Picture of guarimbas in the Venezuelan state of Tachira.

Picture of guarimbas in the Venezuelan state of Tachira

More than 150 children from the Special Rehabilitation Center were at the residence of Tachira’s Socialist governor at the moment of the attack.

The governor of the Venezuelan state of Tachira, Jose Gregorio Vielma Mora denounced a series of attacks against his residence Thursday by right-wing assailants.

The socialist governor said that 157 children from the Special Rehabilitation Center were at the resident moment when attackers began to fire mortars at the house.

“Everyone alert, they are attacking the residence of the governor of Tachira and 157 children from the Special Rehabilitation Center are in there,” Vielma Mora wrote on his twitter account.

The incident led to the deployment of dozens of police officers in the vicinity, however no victims or injuries were reported.

Authorities said that a group of 10 people were behind the attack, however no arrests were made.
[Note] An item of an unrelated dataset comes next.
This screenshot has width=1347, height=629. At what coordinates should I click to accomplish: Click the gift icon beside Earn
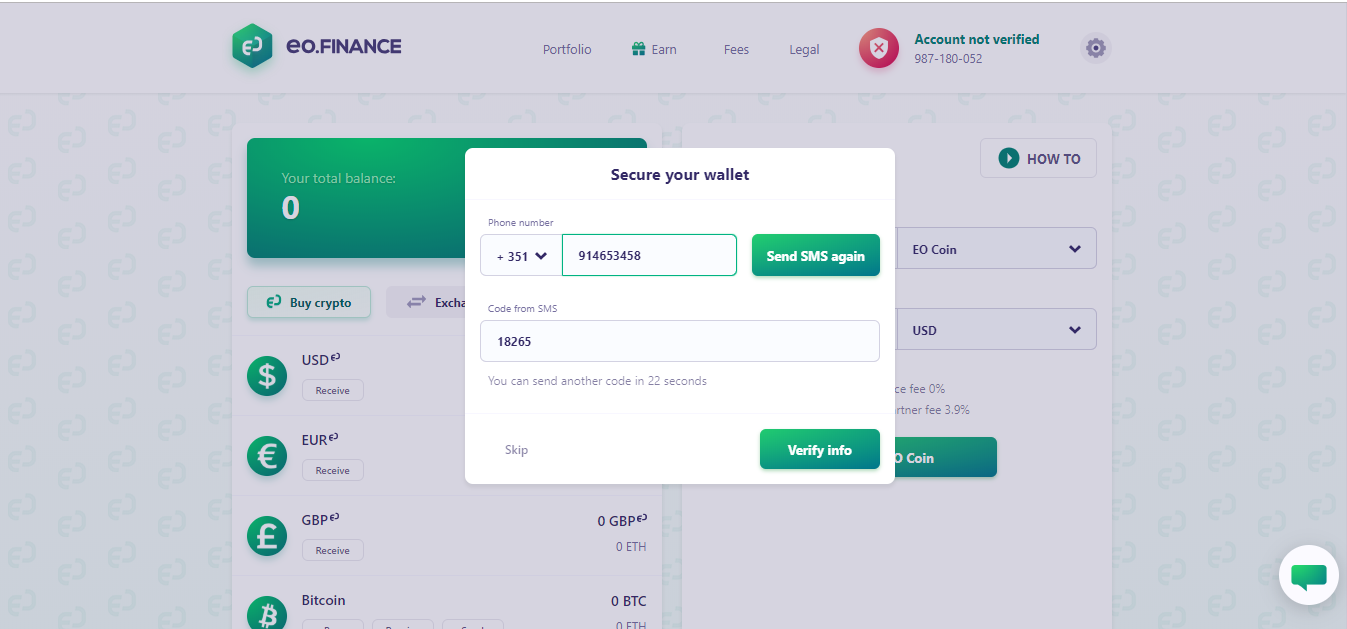point(639,49)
According to local reports, the small group belongs to the so-called “guarimberos,” the radical right-wing opposition groups who initiated violent protests that killed 43 people in the country last year.

Venezuelan president Nicolas Maduro announced last week that the government had thwarted a coup attempt which was being coordinated by Venezuela’s right-wing opposition, allegedly with the support of U.S. government officials operating out of the Embassy in Caracas.